Es más habitual y menos cuestionable hablar de parejas que conviven juntos sin formalizarlo legalmente, que no se casan, que tienen hijos y se constituyen así como familia, parejas sin hijos, o que residen cada uno en viviendas diferentes pero mantienen una relación estable…, que personas practicantes del poliamor.
Con el tiempo todo cambia y llegan nuevas asociaciones, nuevas formas de relacionarse y de constituir una familia. Antes la gente se unía en matrimonio y vivían juntos, felices o no, pero se aguantaban hasta el final, por ideales, por el qué dirán. Hoy se actúa en base a otros ideales, no se aguanta si no se es feliz, no hay porqué…Todo evoluciona, los tiempos y las personas. Existe más libertad para decidir y expresarse, pero todo lleva un proceso de asimilación por parte de la sociedad, ahí es donde entra la lucha.
En la actualidad no se busca la media naranja, una persona puede valerse por sí misma y no sentirse mitad de nada ni nadie. Todos buscamos en una pareja un ideal, un compañero, un completo de todo lo que deseamos, la mujer o el hombre perfecto.

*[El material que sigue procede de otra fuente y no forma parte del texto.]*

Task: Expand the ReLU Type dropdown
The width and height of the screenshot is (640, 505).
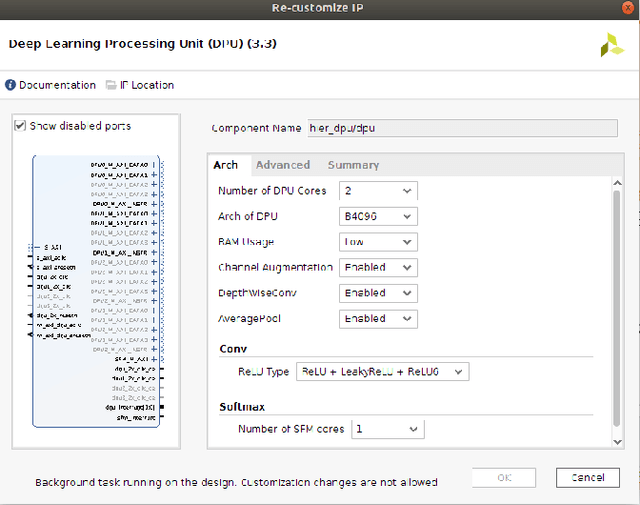Action: (x=382, y=371)
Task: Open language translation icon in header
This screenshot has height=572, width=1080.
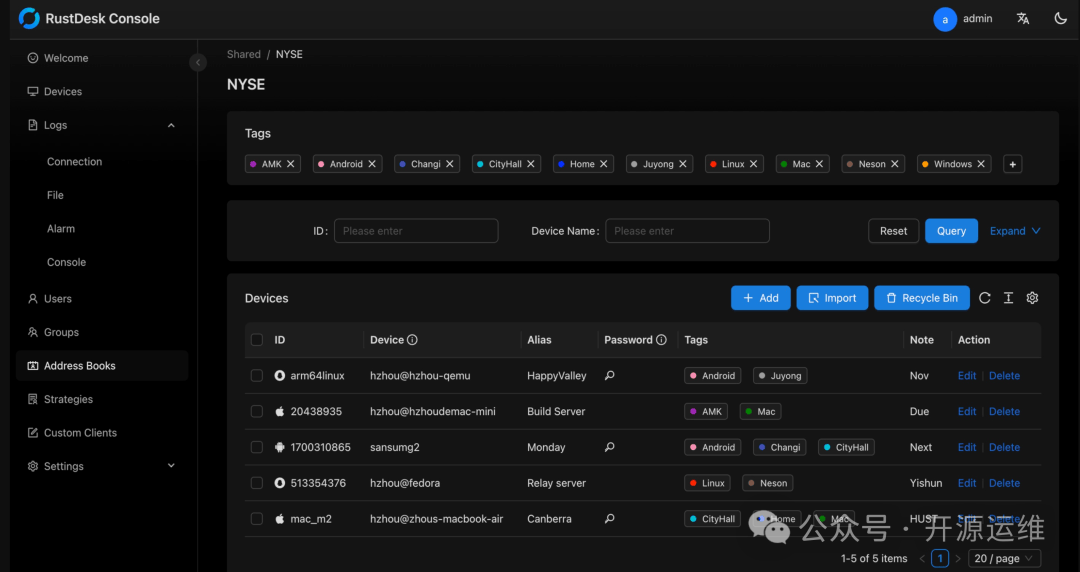Action: [1023, 19]
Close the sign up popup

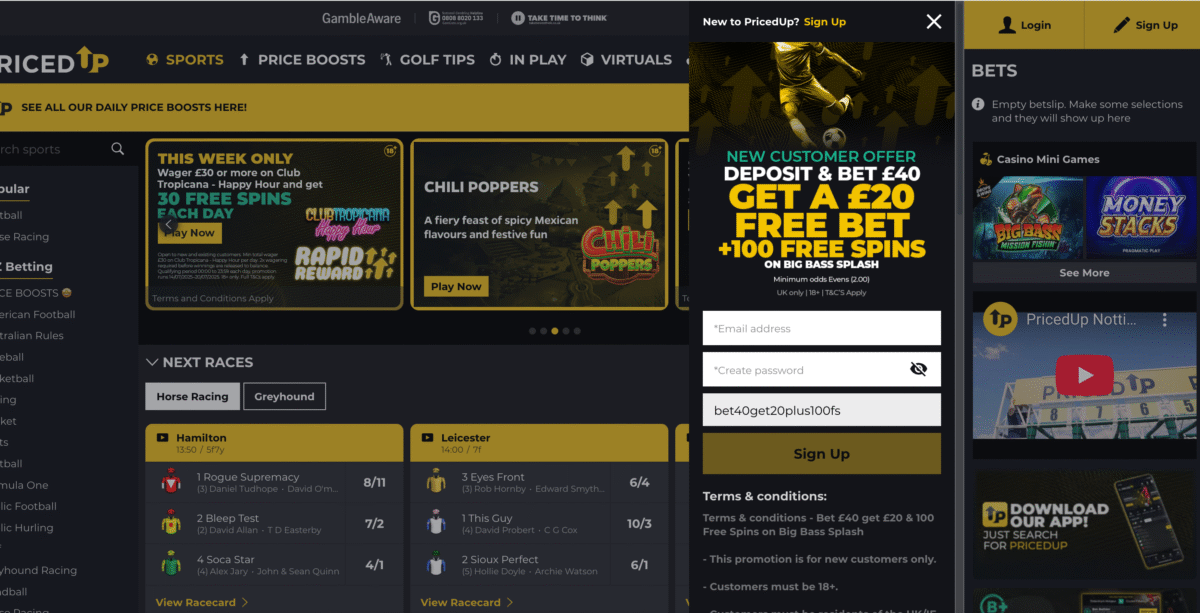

En el poliamor encuentran cosas que les satisfacen en distintas personas.
Los valores que se ponen de relieve en familias que practican el poliamor, seguro son adecuados para los que lo viven, presencian o se educan entre ellas, al igual que ocurren en familias tradicionales. La esencia de las buenas relaciones radica en los valores y la personalidad de los integrantes de cualquier organización o colectividad. El amor es un acto presente y como tal debe ser vivido. Dar y recibir es el mejor de los regalos, sea como sea la forma y a quien.